━━ TRECHO DO DOCUMENTO ━━

"Pátria ou Dólar": a luta do povo argentino contra a parasitagem e a manipulação
Livro do economista Alejandro Vanoli, ex-presidente do Banco Central e da Comissão Nacional de Valores da Argentina, denuncia "máquina de mentiras"
Leonardo Wexell Severo
No
seu livro “Pátria ou dólar – Banco Central, corporações e especulação
financeira”, o economista argentino Alejandro Vanoli avalia os governos
peronistas de Néstor Kirchner (2003-2007) e de Cristina Krichner
(2007-2015), dando inúmeros exemplos de recuperação da soberania e da
dignidade a partir do “enfrentamento ao poder corporativo nacional e
multinacional”.
Ex-presidente
dos dois principais organismos para a regulação monetária e financeira
da Argentina, o Banco Central e a Comissão Nacional de Valores (CNV),
Vanoli aborda casos emblemáticos. Entre outras medidas, durante sua
gestão na CNV, ocorreu a reestatização/nacionalização das Jazidas
Petrolíferas Fiscais (YPF) – a Petrobrás do país vizinho – que havia
sido “vendida” por Carlos Menem à espanhola Repsol, caso que abordaremos
nesta página.
Na
avaliação do patriota argentino, neste momento de “aprofundamento
neoliberal” feito pelo governo de Mauricio Macri, “é preciso ajudar a
pensar, debater e atuar, para clarear a máquina de mentiras,
desinformação, ocultamento e confusão de tantos cidadãos, e assim
podermos reverter o mais rápido que se possa o retrocesso sofrido desde o
final de 2015”.

━━━
━━ MATERIAL FORNECIDO ━━

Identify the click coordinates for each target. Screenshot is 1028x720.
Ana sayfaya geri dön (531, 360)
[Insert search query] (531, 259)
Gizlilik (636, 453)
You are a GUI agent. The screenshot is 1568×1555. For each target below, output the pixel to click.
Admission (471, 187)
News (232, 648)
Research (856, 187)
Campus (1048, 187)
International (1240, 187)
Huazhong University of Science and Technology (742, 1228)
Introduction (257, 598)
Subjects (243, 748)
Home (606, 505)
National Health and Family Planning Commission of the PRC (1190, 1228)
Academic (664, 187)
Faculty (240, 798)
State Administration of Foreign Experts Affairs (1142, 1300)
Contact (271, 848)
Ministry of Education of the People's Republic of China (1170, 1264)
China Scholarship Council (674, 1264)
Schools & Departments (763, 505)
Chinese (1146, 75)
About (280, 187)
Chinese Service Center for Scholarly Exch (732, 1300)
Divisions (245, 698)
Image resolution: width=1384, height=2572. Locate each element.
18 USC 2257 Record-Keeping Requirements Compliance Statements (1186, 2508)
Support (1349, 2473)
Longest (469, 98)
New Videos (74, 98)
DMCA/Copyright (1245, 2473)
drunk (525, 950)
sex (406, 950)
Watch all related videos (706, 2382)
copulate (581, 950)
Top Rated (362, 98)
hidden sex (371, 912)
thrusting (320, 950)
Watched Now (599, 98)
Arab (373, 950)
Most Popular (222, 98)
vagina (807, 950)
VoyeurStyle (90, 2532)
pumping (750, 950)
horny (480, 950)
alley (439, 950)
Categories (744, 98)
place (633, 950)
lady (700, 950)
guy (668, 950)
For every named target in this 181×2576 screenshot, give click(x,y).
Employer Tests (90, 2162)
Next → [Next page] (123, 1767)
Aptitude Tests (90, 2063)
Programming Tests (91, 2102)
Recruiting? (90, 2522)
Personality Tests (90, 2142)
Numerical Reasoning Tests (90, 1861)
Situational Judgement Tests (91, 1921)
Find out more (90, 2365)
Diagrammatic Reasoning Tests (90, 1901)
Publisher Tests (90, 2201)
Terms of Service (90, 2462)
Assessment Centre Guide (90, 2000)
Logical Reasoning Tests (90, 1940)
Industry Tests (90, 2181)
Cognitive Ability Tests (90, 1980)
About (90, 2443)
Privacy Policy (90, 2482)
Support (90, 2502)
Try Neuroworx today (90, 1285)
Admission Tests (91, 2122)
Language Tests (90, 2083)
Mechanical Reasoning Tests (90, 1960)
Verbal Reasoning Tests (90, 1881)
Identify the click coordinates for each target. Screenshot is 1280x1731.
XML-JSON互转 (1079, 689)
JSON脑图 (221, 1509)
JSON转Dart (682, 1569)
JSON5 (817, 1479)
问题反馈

━━━

### TAREFA A CUMPRIR
Dê continuidade ao trecho do documento sobre o livro de Alejandro Vanoli a partir do ponto em que ele termina.

### RESPOSTA ABAIXO
Pelas
suas consequências políticas, econômicas e ideológicas para a
integração e o desdobramento da luta no continente, é imprescindível
fazer o paralelo com o leilão do Campo de Libra, no pré-sal, em 2013,
entregue ao cartel estrangeiro encabeçado pela Shell. Assim como
refletir sobre o significado da alavancagem de um Henrique Meirelles,
presidente internacional do BankBoston, à presidência do Banco Central
do Brasil (2003-2011). Parafraseando Evita Perón, “sobre as cinzas dos
traidores, construiremos a Pátria dos humildes”.
YPF. Um pouco de história
Alejandro Vanoli
Jazidas
Petrolíferas Fiscais (YPF). Um símbolo do nosso país. Foi criada em
1922 durante a presidência de Hipólito Yrigoyen a pedidos do General
Enrique Mosconi, que foi seu primeiro diretor.
Durante
décadas a YPF se desdobrou em todo o país, conciliando seu aporte ao
abastecimento energético com o desenvolvimento nacional. Na ditadura
militar foi endividada sem uma correspondência com o investimento,
gerando as condições para a sua privatização em 1992.
A
YPF foi transformada em sociedade anônima. Em 1993, o Estado mantinha
20% das ações e a ação de ouro (golden share- que dá direitos especiais a
seu possuidor, mesmo sendo minoritário) e 12% ficavam em mãos dos
estados. O setor privado era proprietário de 46% do pacote acionário,
composto por bancos e fundos de investimento de diversos países. Em
1998, o setor privado já possuía quase 75% das ações, ainda que o Estado
mantivesse a ação de ouro.
Finalmente,
a privatização foi concluída em 1999, quando o Estado argentino vendeu à
Repsol 14,99% das ações da YPF. Uma venda sem precedentes. Nunca um
país e um Estado entregaram seus recursos naturais. Nem sequer o Chile
ultraliberal de Pinochet privatizou o cobre. Nem os países mais
privatistas venderam suas empresas petrolíferas.
Além
disso, esta venda foi realizada em 1999, último ano do governo de
Menem, em um ano em que o preço do petróleo tocou nos oito dólares o
barril, mínimo histórico em décadas, sendo o paradigma da entrega e do
capengar dos infames anos 90.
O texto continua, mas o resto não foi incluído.